From digital sheet music to online knitting circles
The team of researchers were flabbergasted by the wealth of creative digital solutions they encountered. Sports associations watched soccer games together via Zoom or organized shared training challenges, allowing team members to share their times via an app once they had completed a run. Marching bands digitalized their sheet music, and a rural Catholic youth organization whose weekly Confirmation preparation meetings were paused turned to a scavenger hunt app instead.
The “Goldhauben” (golden cap) heritage association provided striking evidence that digital solutions work across all age groups: “This Upper-Austrian tradition has its roots in women’s crafting circles. Many members stay active well past their 80th birthday.” They get together to repair their gold-embroidered caps, an artistic headwear that forms part of the region’s traditional attire. In addition to that, they also volunteer for social causes. “During the pandemic, the ‘Goldhauben’ groups organized, for instance, online knitting circles, and the digital solutions were no problem for any of the women,” Griesbeck shares.
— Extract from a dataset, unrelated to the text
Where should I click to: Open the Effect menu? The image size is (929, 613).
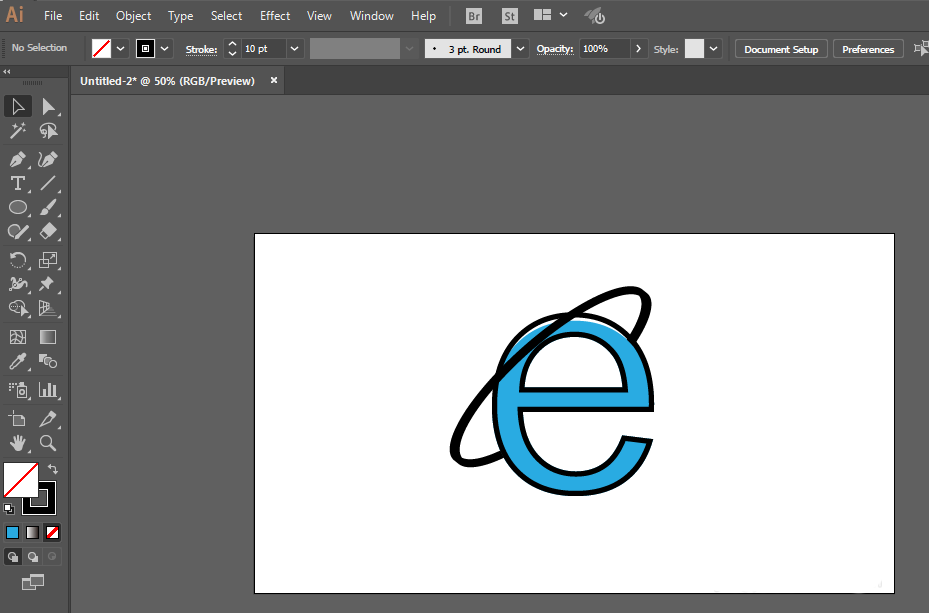(x=275, y=16)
The Linz-based start-up “Vereinsplaner” (association planner) also got in touch with the project team. The company develops digital solutions that help associations with, e.g., membership administration and finances. Uli Meyer and his team thus had the opportunity to apply their scientific expertise to a real-life example as opposed to a lab experiment (which had been the original plan). They also supported another real-life project in developing an app that brought together motivated people within a municipality to jointly carry out projects. This app titled LENIE (Leben in Niederösterreich – Living in Lower Austria) was initiated by the provincial government of Lower Austria.
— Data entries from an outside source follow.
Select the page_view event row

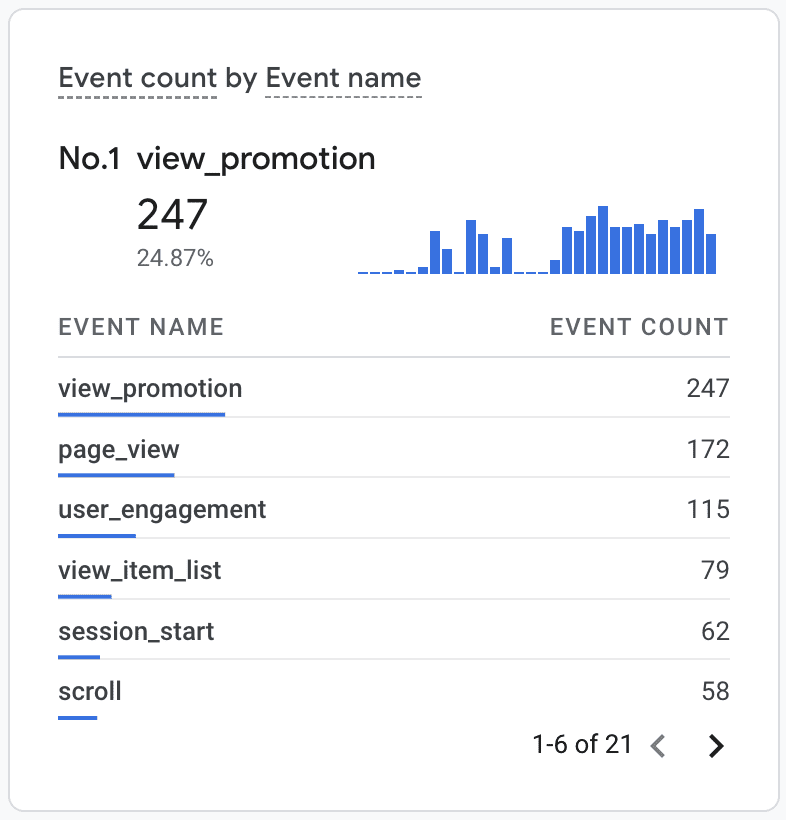coord(117,450)
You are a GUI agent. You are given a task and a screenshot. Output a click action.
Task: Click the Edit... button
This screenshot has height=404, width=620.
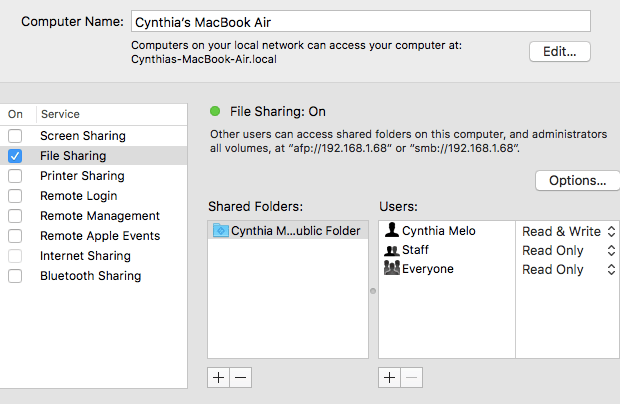click(559, 51)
Digital tools lack a latent function
Despite the wide variety of digital solutions used during the pandemic, a surprisingly small share survived into post-pandemic life. The oft-heard claim that many people and particularly older generations simply lacked the technical skills proved wrong. Uli Meyer and his team looked into the real reasons: “Associations have an obvious function: such as making music together, singing or, as is the case for the ‘Goldhauben’ members, engaging in embroidery. This is what sociologist Robert Merton refers to as the manifest function. But there is also a latent function, and for associations, it’s community, even though that’s less obvious.”
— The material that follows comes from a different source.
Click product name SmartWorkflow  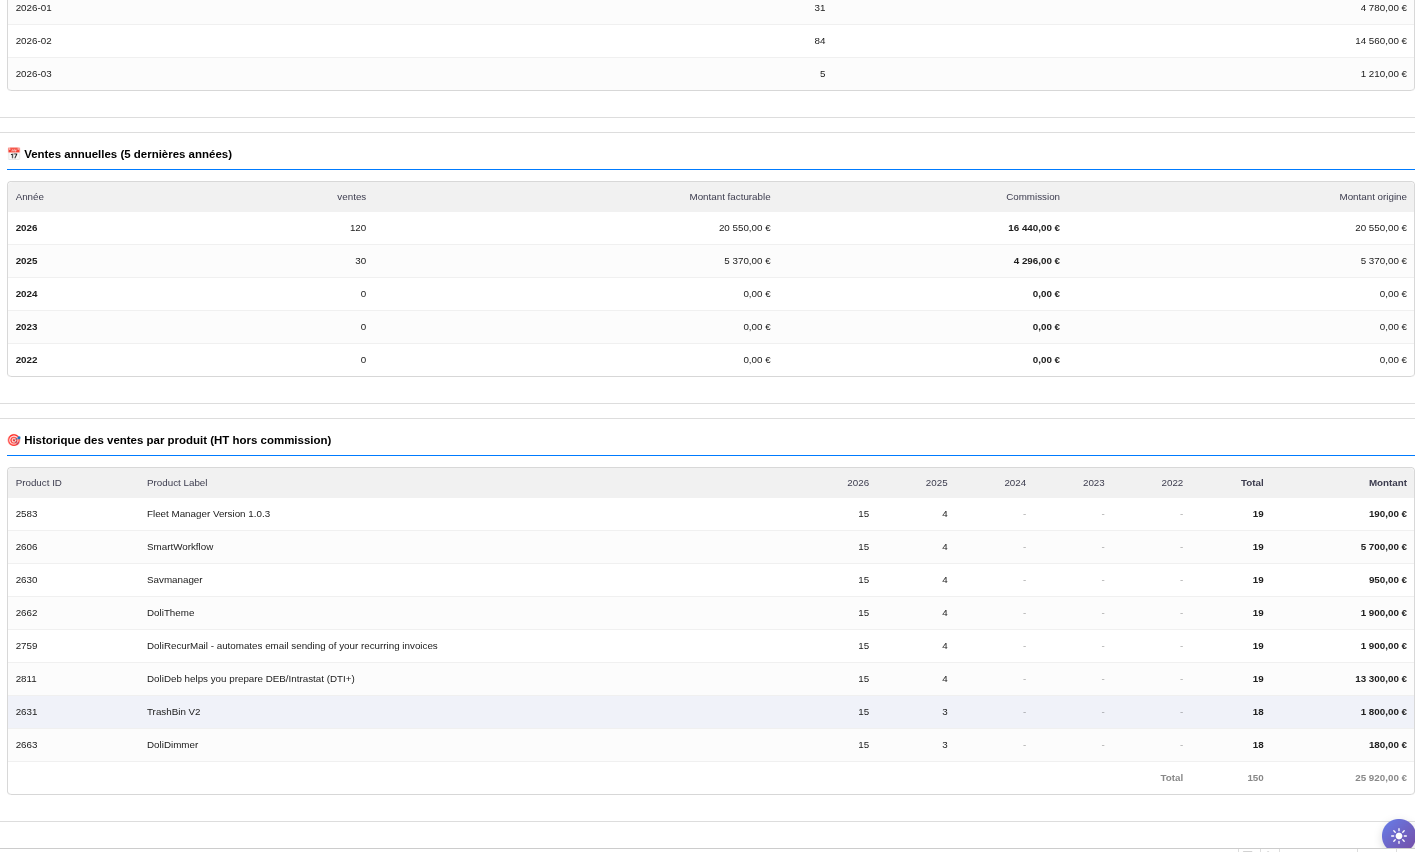coord(180,547)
The important function of community became apparent, for instance, in a meeting of Protestant clergy at which a tool for coordinating volunteers was presented. Following the presentation, a pastor voiced his skepticism by pointing out that volunteering was not about efficiency, adding that volunteers preferred to personally talk to the pastor on the phone because it helped them keep in touch and feel appreciated. For Meyer, this confirms his findings: “The latent function of personal cohesion was often not considered when designing digital solutions in the past. That’s why many tools simply did not meet people’s needs. The tools that persisted and are still used today are the ones handling administrative, i.e., manifest, tasks, such as sharing sheet music or handling member administration.”